#Economy #Innovation #News #SouthAfrica
Denys Bédarride
22 March 2021 Last update on Monday, March 22, 2021 At 3:23 PM

After the launch of ZACube-1 in 2013 and ZACube-2 in 2018, South African space research will soon be enriched with new nanosatellites. They will help the country achieve the goals of its new space strategy.

The Cape Peninsula University of Technology (CPUT), based in Cape Town, will launch a constellation of three nanosatellites into space by the end of 2021. The equipment which is being assembled will be used for surveillance of the national maritime domain.

Dubbed MDASat-1 for Maritime Domain Awareness, the constellation will use data from the Automatic Identification System (AIS) to monitor navigation movements in South African waters.

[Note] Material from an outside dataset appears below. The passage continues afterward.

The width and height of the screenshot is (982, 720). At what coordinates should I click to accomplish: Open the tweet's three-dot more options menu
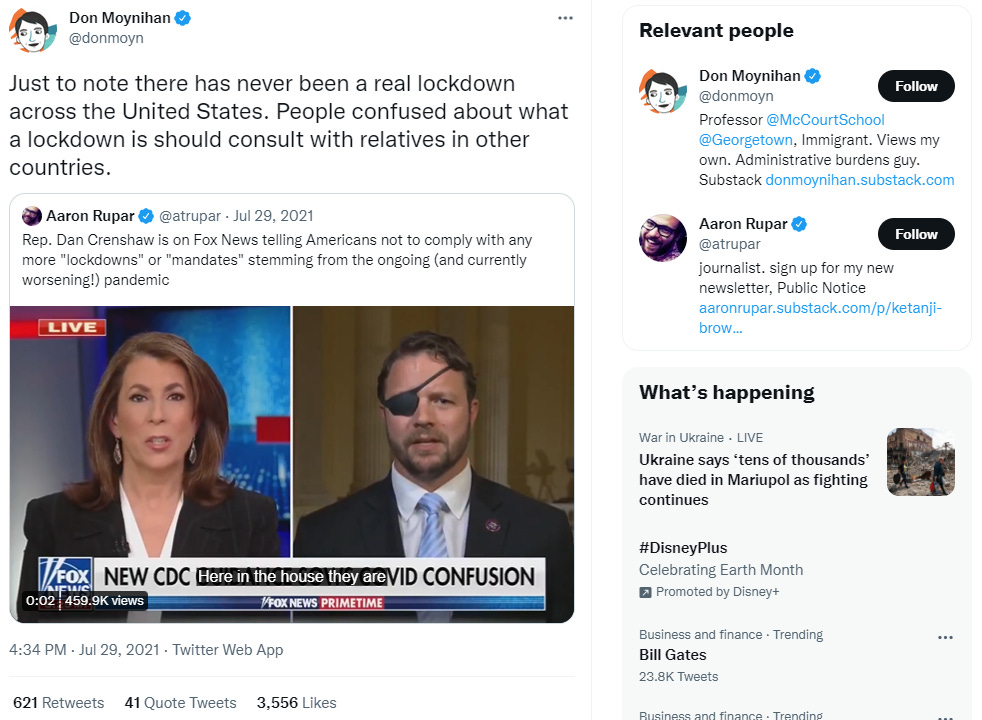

“MDASat-1 is a major achievement and milestone for CPUT, South Africa and the continent as a whole, not only by providing the government with strategically important vessel tracking data, but also by developing skills and cutting-edge technologies, ”said Robert van Zyl, director of the Africa Space Innovation Center, the innovation center of CPUT.

The CPUT has been interested in satellites since 2013, when it launched its first nanosatellite called ZACube-1, followed in 2018 by ZACube-2, used respectively for space weather research and maritime surveillance. Its interest in satellites is in line with the objectives of the new space strategy 2020-2025, which makes space research a pillar of national development.

Through the MDASat-1 constellation, South Africa will have the capacity and know-how to acquire vital information that will break its reliance on data from foreign companies.

The data collected by the nanosatellites will be used by the government for better management of its exclusive economic zone, said Robert Van Zyl.